During Shaw's senior season, he ran for 1,116 yards and 8 touchdowns. In a season where the team went 9–3 (6–2 Big Ten, tied for 3rd) and finished No. 18 in the rankings, he was named First-team All-Big Ten and offensive MVP of the Alamo Bowl after running for 113 yards and a touchdown in a shutout victory over Texas Tech. Shaw became the first, and to date the only, Iowa football player to rush for over 4,000 yards in a career.

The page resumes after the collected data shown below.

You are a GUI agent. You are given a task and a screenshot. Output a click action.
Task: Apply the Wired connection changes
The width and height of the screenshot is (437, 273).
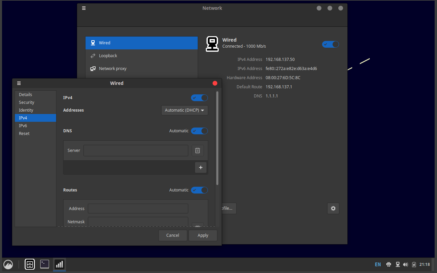(203, 235)

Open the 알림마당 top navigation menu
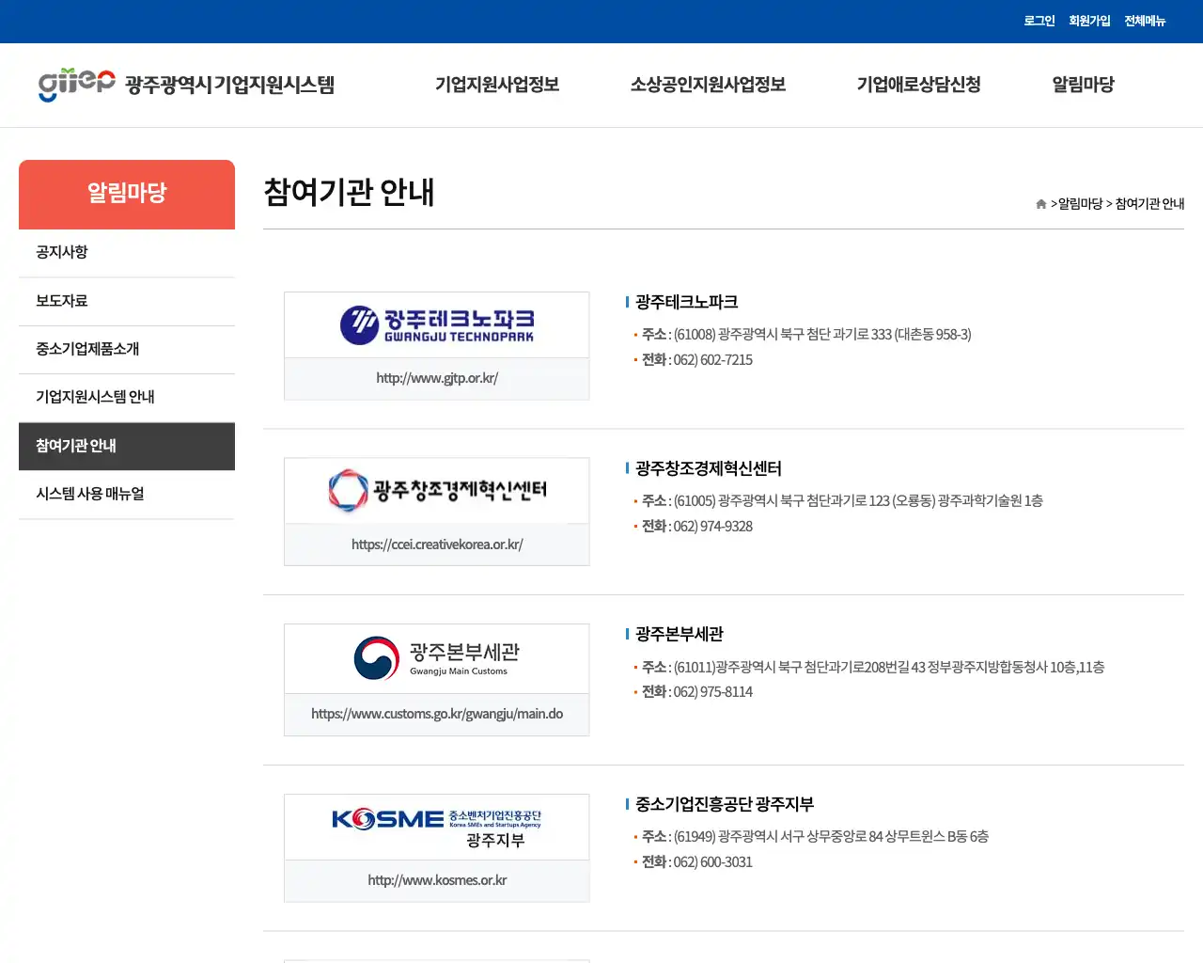click(x=1082, y=85)
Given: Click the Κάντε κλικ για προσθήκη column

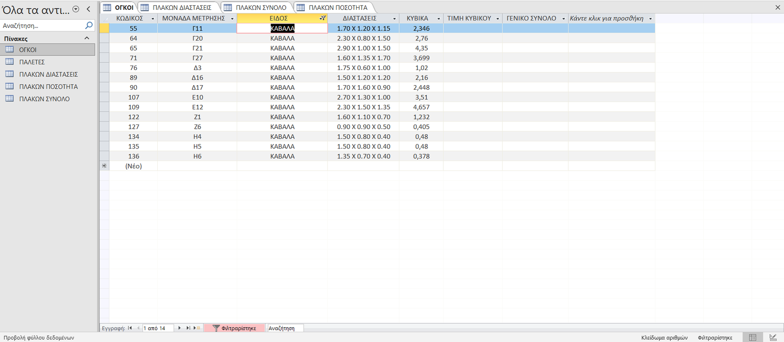Looking at the screenshot, I should pyautogui.click(x=611, y=18).
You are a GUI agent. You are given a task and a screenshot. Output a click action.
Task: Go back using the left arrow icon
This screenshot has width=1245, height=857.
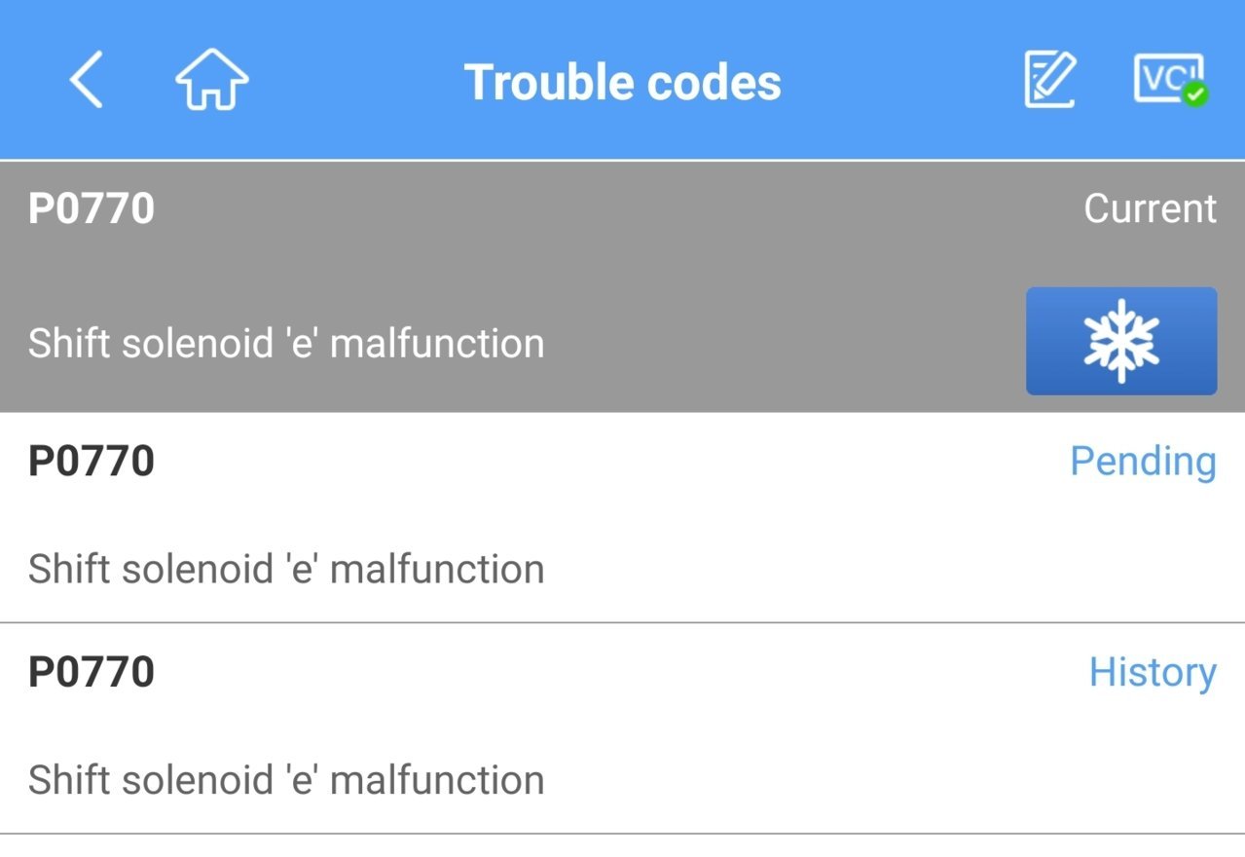pos(86,80)
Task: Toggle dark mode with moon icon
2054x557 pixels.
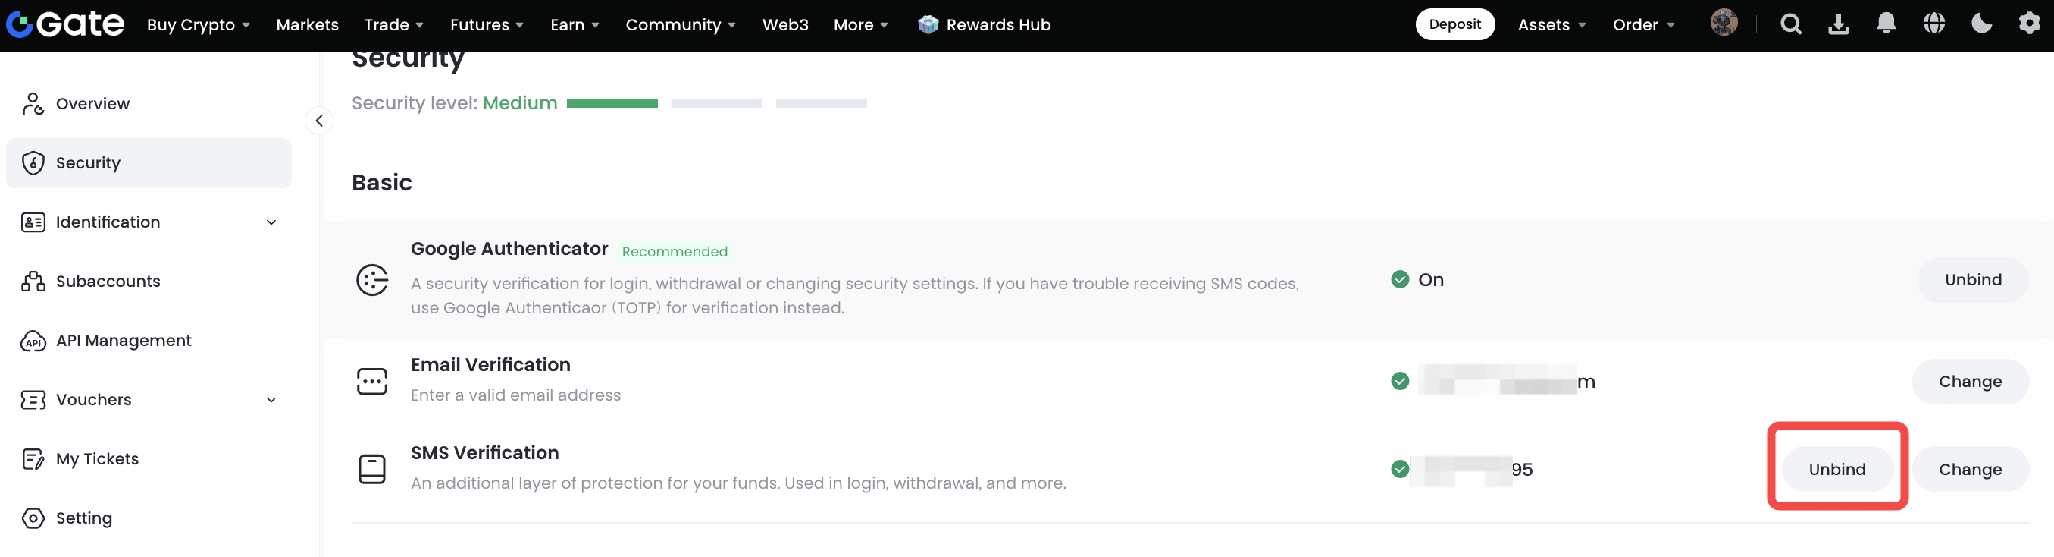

He held numerous single-season and career school rushing records at the end of his career. While some of his records have been surpassed (single-season rushing yards and rushing touchdowns), Shaw remains the school's career leader in rushing yards (4,156), rushing touchdowns (33, tied with Tavian Banks), and most career 100-yard games (19). He also tops the school's career list for all-purpose yards (5,043), and, along with Banks, is one of two non-kickers who are part of the top ten on the school's career list for scoring.

===Statistics===

| Year | Team | G | Rushing |  |  |  |  | Receiving |  |  |  |  |
| Att | Yards | Avg | Long | TD | Rec | Yards | Avg | Long | TD |
| 1993 | Iowa | 12 | 127 | 561 | 4.4 |  | 2 | 14 | 115 | 8.2 |  | 0 |
| 1994 | Iowa | 11 | 170 | 1,002 | 5.9 | 80 | 7 | 7 | 100 | 14.3 |  | 1 |
| 1995 | Iowa | 12 | 316 | 1,477 | 4.7 | 58 | 15 | 15 | 138 | 9.2 |  | 0 |
| 1996 | Iowa | 11 | 224 | 1,116 | 5.0 |  | 9 | 13 | 78 | 6.0 |  | 1 |
| Career |  | 46 | 837 | 4,156 | 5.0 | 80 | 33 | 49 | 431 | 8.1 | 67 | 2 |

==Professional career==

Pre-draft measurables
| Height | Weight | Arm length | Hand span | 40-yard dash | 10-yard split | 20-yard split | 20-yard shuttle | Three-cone drill | Vertical jump |
|---|---|---|---|---|---|---|---|---|---|
| 6 ft 0 in (1.83 m) | 214 lb (97 kg) | 33 in (0.84 m) | 9+1⁄4 in (0.23 m) | 4.62 s | 1.64 s | 2.77 s | 4.39 s | 7.76 s | 32.0 in (0.81 m) |

===New England Patriots===
Shaw was drafted by the New England Patriots with the first pick of the third round (61st overall) of the 1997 NFL draft. After playing in just one game as a rookie, he saw action in 13 games (1 start) during the 1998 season.